Using the records below, copy out exactly the line that contains "Click the Parent" and every line that follows it, up to and including the last, and no others.

(Extracted data entries)
--

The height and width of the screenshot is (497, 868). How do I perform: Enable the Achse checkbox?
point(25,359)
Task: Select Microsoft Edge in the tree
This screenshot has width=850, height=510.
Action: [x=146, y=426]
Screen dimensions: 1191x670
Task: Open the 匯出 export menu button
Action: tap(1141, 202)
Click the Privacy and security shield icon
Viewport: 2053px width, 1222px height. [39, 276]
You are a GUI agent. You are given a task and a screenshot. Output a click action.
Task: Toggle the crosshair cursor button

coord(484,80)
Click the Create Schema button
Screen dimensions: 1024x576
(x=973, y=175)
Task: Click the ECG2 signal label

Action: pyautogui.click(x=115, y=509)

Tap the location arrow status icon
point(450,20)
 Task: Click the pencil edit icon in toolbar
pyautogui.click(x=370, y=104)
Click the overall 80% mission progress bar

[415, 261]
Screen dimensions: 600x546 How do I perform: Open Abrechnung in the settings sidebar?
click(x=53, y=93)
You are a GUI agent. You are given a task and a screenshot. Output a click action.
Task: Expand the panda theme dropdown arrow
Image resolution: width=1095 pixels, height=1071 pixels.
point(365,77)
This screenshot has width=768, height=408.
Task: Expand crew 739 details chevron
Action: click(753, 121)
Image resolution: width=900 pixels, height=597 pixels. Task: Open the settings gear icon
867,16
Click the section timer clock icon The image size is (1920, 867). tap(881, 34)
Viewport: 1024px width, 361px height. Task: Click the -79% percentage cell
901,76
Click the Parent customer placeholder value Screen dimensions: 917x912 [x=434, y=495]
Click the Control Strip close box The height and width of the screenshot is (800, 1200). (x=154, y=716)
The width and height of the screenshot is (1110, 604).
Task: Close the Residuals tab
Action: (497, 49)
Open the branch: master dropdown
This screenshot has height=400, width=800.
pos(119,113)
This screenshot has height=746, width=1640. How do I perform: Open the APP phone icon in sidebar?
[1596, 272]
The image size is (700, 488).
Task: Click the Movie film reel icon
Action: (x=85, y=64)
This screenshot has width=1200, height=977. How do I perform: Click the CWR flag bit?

--

## Task result
Click the Parent customer placeholder value Screen dimensions: 917x912 [x=434, y=495]
Click the Control Strip close box The height and width of the screenshot is (800, 1200). (x=154, y=716)
The width and height of the screenshot is (1110, 604).
Task: Close the Residuals tab
Action: (497, 49)
Open the branch: master dropdown
This screenshot has height=400, width=800.
pos(119,113)
This screenshot has height=746, width=1640. How do I perform: Open the APP phone icon in sidebar?
[1596, 272]
The image size is (700, 488).
Task: Click the Movie film reel icon
Action: (x=85, y=64)
This screenshot has width=1200, height=977. How do I perform: Click the CWR flag bit?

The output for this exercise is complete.